With the seventh great exhibition organised by the City of Como in collaboration with a number of important European galleries, for the first time the artistic events at Villa Olmo concentrate on the great paintings of the seventeenth century after six years of attention to the masters of the nineteenth and twentieth centuries. The spotlight is trained particularly on that absolute master of light and colour and architect of the destiny of the art of Europe, Pieter Paul Rubens, and on the prodigious powers of seduction and the extraordinary vision of the golden age of Flemish Baroque.  The exhibition opens up to us those religious, historical and the mythological themes woven through the works of Rubens. There are 25 masterpieces from the Gemäldegalerie of the Academy of Fine Arts, from the Liechtenstein Museum and from the Kunsthistorisches Museum of Vienna. Antwerp’s master’s works are accompanied at Villa Olmo by 40 paintings from seventeenth century Flemish painters such as Anton Van Dyck, Jacob Jordaens, Gaspar de Crayer, Pieter Boel, Cornelis de Vos and Theodor Thulden.

The Flemish masters



Alongside the masterpieces by Rubens, Villa Olmo is showing 40 canvasses by Flemish painters in his circle, including in particular a number by Anton Van Dyck, friend to and certainly most talented pupil of the master. These include the famous self-portrait of the artist as a young man and the splendid portrait of the young prince in arms, as well also as works by Jacob Jordaens, by Gaspar de Crayer and by Theodor Thulden. 

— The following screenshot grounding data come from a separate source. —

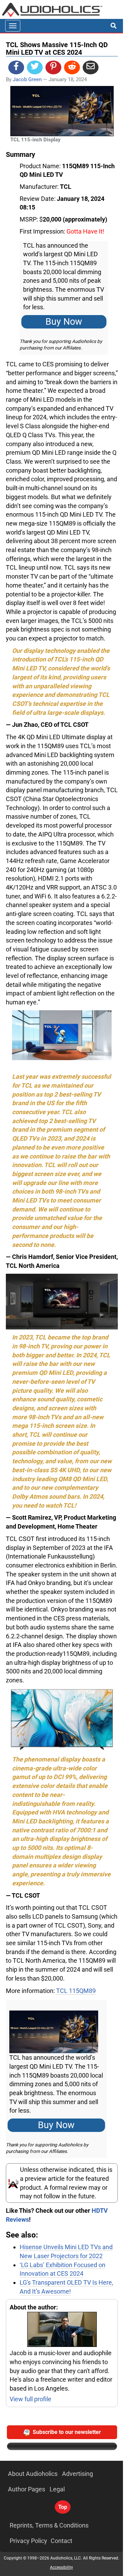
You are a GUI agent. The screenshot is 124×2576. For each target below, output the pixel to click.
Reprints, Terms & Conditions (49, 2525)
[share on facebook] (16, 67)
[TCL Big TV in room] (62, 1034)
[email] (91, 67)
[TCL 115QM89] (62, 1719)
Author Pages (26, 2489)
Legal (57, 2489)
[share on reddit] (72, 67)
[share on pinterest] (53, 67)
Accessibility (61, 2567)
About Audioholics (33, 2473)
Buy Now (63, 321)
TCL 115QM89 (76, 1990)
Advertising (77, 2473)
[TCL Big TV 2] (62, 1301)
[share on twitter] (35, 67)
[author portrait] (62, 2330)
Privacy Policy (28, 2540)
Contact (61, 2540)
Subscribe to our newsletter (67, 2432)
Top (62, 2507)
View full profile (30, 2399)
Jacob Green (27, 79)
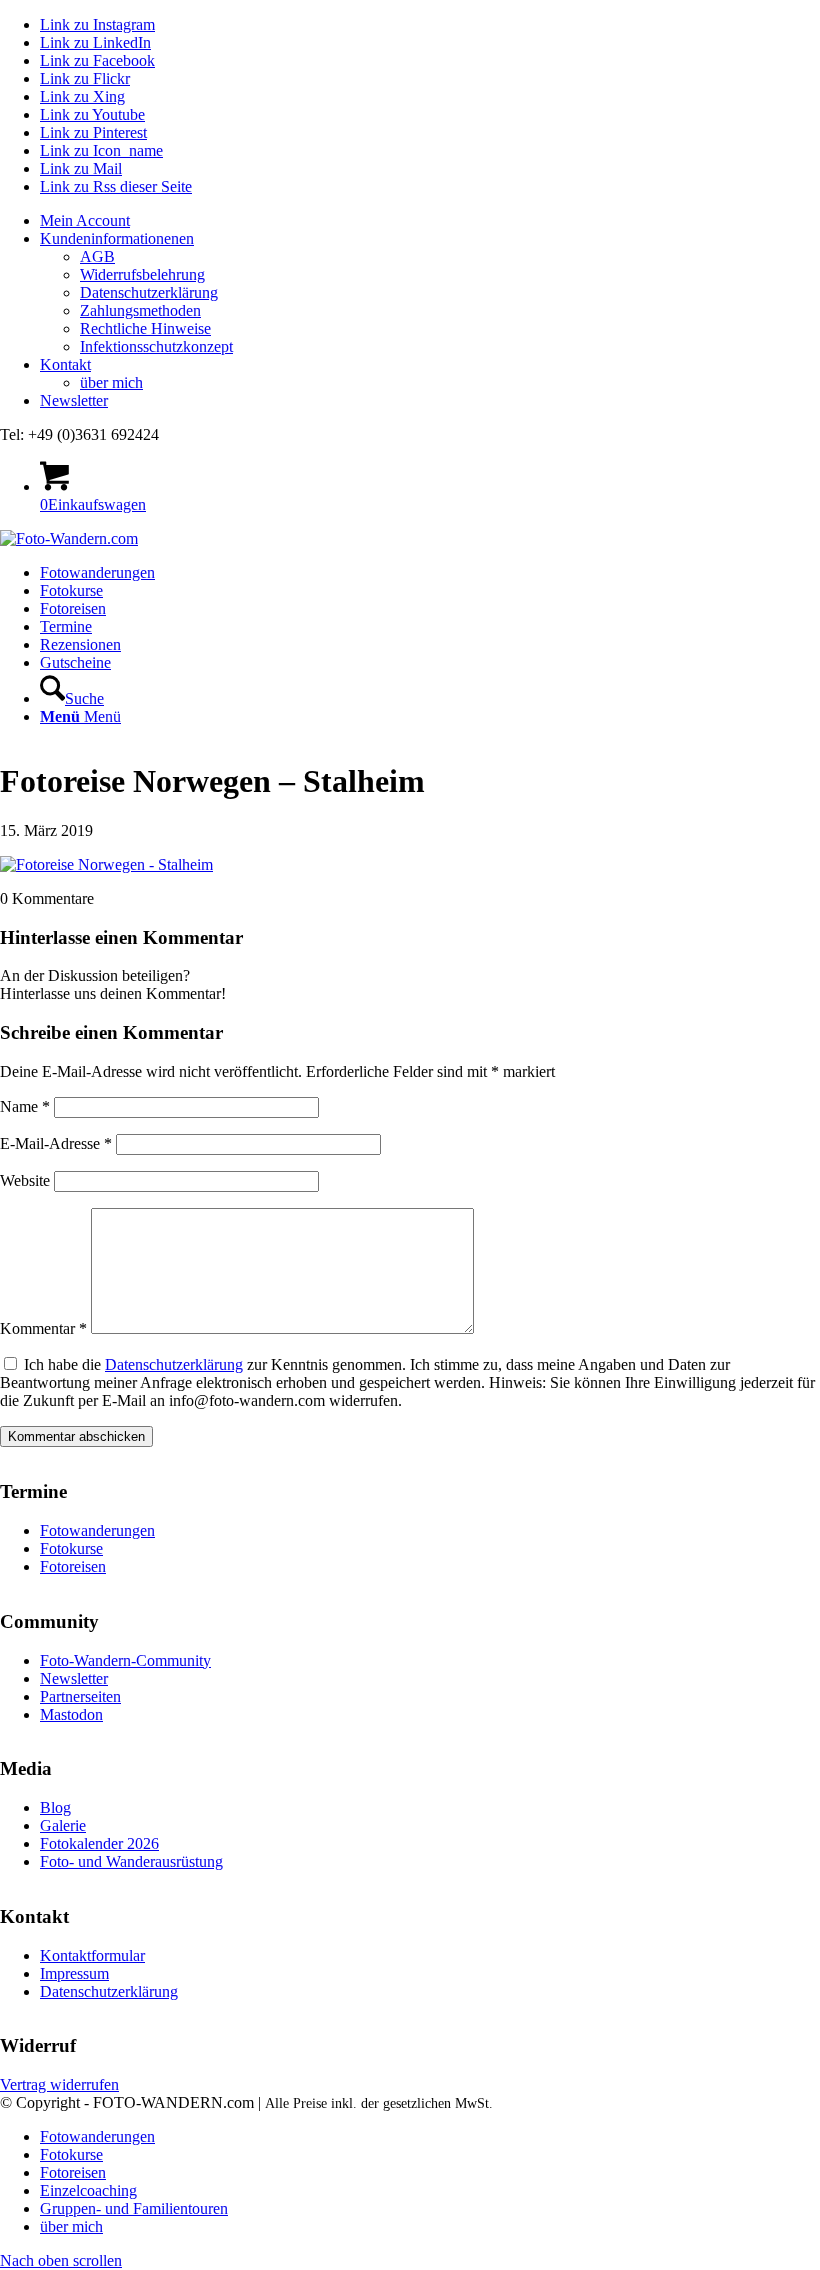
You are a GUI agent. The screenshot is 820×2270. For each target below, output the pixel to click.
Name (25, 1106)
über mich (111, 382)
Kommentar (43, 1328)
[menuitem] (430, 221)
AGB (97, 256)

Among the Flemish paintings that stand out particularly for their skill and attention to detail are the still lifes by Pieter Boel, Jan Fyt and Jan De Heem where we see a mixing of naturalism, the exotic and artifice typical of the noble collections of the kunstkammern so much the rage in the low countries in the seventeenth century. Good examples are the  Still life with a globe, carpet and a cockatoo by Pieter Boel, the Fruit still life with monkey by Jan Fyt and the sumptuous Still life with parrot by Jan Davidsz de Heem. A variant of the still life that was much appreciated in Flanders in the mid sixteen hundreds was the hunting theme, well represented in the exhibition by such works as The white peacock by Jan Weenix (1693) and the two versions of Still life with fowl by Jan Fyt and Melchior Hondecoeter respectively.